A few things that I want to mention quickly before I forget. I asked my G.A. if H and I will separate. the answer was yes. I asked when and got the answer 6 months. then I asked if H finds a job. The answer was yes, when I asked when the answer was 6 months.

Ok, one reason why I am writing this down is because I am documenting my predictions. I went to get a healing from my friend M. She told me that while she was healing me, she got a feeling of loneliness from my heart. She asked her guide what is this loneliness connected to and got an answer that it was related to infertility. She said to me that she felt that I am in it myself (by "it" she meant creating a baby. H is not there with me emotionally. And she is so right! She also told me that she got a message that I may have a baby but H will not be the father.

She told me that she was happy in a way to hear that I had no eggs. Last time she healed me, she got a message that if there is an egg, it will result in a disabled child. She said that she does not think H is ready to deal with this. I said I am not sure if I can deal with something like this. But we do not need to be concerned about that.

Then I attended T. Page seminar. It was the most expensive seminar I have ever attended. However it is already pushing me towards starting my own business. I am in the process of creating advertisement. Ha! I also compiled the list of all the embassies where I plan to distribute my flyers. I already asked my friend to correct my translation of the flyer into Russian. Also, after this course, I feel different, more in touch with my right hemisphere and had an urge to hire a clothing consultant.

I already found one and hope to meet with her next week before my networking trip to Cambridge.

I am also very concerned about my job.

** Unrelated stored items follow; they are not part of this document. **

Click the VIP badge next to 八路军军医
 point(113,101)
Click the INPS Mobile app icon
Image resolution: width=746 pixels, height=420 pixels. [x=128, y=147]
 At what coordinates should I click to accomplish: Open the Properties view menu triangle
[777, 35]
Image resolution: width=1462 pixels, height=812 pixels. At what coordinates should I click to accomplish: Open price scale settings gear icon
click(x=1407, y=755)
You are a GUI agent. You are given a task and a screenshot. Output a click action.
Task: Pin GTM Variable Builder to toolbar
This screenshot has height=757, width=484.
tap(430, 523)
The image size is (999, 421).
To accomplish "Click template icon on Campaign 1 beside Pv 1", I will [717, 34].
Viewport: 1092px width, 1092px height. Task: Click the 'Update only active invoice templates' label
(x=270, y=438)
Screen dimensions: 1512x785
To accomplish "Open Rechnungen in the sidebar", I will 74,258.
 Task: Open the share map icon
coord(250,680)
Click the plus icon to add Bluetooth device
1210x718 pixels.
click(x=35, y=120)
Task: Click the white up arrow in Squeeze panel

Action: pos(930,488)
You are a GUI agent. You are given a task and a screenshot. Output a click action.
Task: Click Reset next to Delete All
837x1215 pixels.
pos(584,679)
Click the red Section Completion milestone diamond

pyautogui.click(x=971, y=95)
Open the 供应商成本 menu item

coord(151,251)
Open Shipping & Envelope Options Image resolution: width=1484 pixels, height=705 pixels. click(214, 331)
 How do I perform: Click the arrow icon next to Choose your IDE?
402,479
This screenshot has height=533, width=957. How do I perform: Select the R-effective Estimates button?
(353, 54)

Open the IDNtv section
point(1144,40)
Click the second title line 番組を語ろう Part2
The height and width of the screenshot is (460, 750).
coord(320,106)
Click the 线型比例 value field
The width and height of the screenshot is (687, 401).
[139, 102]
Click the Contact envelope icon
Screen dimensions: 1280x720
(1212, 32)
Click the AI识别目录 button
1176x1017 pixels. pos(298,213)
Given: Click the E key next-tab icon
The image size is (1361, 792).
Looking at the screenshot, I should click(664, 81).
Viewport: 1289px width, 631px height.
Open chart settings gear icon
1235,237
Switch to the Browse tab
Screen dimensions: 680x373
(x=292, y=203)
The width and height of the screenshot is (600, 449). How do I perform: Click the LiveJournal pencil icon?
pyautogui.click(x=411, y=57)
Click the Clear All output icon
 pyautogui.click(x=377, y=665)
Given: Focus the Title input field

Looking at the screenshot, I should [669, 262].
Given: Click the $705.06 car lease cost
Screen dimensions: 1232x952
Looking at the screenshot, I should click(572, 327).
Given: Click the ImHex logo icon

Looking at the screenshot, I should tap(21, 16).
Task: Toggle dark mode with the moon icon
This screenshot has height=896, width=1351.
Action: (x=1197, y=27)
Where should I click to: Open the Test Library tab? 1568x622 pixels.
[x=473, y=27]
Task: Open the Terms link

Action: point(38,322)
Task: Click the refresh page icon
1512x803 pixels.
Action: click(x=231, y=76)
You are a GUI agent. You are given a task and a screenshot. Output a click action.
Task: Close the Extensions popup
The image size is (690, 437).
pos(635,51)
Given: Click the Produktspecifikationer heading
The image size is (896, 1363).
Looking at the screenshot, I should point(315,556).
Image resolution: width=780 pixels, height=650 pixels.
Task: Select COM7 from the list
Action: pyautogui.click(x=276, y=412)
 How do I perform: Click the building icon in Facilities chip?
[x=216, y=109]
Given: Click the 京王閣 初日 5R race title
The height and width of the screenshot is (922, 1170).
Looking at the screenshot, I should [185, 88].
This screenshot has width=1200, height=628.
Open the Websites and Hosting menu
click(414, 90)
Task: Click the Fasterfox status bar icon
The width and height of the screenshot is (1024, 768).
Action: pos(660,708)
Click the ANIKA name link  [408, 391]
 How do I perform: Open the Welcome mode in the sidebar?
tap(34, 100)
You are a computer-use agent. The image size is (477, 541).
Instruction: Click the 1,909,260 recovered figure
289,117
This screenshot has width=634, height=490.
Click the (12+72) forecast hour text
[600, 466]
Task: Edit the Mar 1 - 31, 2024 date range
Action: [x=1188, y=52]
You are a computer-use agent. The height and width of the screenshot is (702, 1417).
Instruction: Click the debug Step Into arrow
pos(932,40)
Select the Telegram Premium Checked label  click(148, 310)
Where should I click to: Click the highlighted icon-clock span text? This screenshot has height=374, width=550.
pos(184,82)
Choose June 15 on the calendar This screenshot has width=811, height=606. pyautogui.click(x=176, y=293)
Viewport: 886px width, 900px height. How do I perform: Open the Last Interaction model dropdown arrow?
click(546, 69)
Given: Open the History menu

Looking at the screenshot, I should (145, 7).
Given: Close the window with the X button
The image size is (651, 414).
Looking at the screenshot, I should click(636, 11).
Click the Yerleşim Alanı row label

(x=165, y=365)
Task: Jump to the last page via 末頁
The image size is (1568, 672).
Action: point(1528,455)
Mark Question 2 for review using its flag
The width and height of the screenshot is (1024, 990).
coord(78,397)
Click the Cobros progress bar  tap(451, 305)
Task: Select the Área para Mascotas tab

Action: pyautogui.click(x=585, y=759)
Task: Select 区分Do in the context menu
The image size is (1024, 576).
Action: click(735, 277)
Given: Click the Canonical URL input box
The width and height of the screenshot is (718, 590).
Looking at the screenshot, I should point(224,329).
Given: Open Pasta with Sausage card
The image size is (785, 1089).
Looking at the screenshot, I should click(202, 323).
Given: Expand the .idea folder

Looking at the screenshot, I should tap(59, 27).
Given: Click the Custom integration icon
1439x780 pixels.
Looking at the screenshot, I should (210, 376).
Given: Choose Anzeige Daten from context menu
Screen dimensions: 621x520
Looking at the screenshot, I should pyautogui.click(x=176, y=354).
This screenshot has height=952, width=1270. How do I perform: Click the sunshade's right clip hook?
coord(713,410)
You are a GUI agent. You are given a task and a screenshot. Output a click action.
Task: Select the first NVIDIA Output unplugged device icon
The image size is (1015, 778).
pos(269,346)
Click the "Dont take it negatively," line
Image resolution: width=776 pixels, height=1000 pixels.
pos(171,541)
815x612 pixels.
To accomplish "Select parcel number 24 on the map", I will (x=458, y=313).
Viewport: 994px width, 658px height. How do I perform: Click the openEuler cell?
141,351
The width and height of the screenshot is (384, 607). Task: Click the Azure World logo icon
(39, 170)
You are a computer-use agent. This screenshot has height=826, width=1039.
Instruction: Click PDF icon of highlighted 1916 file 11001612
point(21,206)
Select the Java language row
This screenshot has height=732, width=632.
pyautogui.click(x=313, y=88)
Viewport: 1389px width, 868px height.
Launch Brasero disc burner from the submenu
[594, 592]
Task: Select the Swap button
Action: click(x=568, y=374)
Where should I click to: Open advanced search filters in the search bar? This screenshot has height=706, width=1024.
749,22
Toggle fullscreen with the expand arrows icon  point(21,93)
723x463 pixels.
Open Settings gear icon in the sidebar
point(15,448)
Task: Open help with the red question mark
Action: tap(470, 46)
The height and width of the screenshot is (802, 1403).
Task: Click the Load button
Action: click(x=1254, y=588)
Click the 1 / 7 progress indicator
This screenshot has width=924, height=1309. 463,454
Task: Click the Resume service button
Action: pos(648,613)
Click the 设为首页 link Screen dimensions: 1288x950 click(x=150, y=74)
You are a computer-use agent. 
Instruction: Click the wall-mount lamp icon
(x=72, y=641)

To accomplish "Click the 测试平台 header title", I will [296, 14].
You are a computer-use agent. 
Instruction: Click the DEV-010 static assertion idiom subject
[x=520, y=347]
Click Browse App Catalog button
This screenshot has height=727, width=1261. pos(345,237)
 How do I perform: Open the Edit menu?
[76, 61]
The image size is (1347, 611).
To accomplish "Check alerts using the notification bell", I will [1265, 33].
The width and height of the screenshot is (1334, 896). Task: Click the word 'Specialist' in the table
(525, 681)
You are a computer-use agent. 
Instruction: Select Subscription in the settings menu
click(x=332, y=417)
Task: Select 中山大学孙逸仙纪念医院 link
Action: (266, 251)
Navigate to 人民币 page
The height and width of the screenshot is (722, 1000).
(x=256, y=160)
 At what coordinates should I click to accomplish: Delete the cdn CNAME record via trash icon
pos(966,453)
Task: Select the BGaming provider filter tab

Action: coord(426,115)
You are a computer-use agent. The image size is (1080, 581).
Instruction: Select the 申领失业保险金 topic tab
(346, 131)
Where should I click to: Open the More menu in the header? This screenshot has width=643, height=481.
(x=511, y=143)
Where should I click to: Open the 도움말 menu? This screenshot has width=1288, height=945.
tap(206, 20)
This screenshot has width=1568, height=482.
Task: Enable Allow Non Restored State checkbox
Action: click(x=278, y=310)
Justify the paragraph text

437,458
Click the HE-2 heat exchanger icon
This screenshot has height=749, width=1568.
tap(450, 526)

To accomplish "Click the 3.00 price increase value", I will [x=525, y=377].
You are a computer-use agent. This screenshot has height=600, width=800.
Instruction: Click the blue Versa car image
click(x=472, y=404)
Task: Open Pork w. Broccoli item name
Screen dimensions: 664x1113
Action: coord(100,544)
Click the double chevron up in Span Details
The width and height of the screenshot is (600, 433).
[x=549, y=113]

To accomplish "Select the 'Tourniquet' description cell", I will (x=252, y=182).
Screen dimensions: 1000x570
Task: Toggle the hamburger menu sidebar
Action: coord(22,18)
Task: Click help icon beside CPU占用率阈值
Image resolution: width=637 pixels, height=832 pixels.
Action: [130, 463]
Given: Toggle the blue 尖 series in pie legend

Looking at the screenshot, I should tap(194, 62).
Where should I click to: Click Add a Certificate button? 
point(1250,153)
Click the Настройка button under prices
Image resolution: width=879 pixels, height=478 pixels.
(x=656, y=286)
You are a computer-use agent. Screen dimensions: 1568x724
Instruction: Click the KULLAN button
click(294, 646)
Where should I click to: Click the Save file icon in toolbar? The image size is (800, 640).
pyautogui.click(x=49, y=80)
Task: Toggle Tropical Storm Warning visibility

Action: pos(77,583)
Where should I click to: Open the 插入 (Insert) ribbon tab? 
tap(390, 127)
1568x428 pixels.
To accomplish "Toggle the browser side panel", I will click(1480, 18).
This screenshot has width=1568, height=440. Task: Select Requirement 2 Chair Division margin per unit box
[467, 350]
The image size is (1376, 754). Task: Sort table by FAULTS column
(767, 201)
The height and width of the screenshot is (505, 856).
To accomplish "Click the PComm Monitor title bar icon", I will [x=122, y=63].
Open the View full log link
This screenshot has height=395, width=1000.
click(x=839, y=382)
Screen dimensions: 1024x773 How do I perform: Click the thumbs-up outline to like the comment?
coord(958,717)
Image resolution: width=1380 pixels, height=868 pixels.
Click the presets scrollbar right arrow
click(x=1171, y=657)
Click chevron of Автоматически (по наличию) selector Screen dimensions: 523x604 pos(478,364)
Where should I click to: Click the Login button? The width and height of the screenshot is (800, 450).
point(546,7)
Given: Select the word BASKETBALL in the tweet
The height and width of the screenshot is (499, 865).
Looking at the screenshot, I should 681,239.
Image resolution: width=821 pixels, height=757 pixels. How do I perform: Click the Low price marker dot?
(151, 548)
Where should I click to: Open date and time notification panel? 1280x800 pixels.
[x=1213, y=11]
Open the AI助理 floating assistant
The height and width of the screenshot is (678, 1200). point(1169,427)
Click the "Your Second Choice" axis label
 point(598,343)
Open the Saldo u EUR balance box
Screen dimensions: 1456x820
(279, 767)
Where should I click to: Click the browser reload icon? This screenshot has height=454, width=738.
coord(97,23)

I am concerned I will lose it without finding another one. I also feel that H and I are distancing from each other, although yesterday we had fantastic sex, it may not be enough to bring us together. The intimacy is gone and he does not want to open up and poses too many demands on my time. Today he is attending a seminar in anneagram - he is very interested in NLP (neuro linguistic programming). I was so unhappy yesterday, we had a fight. Why is he so needy? I feel like he needs me all the time. I have no time for myself and I need that time now to heal.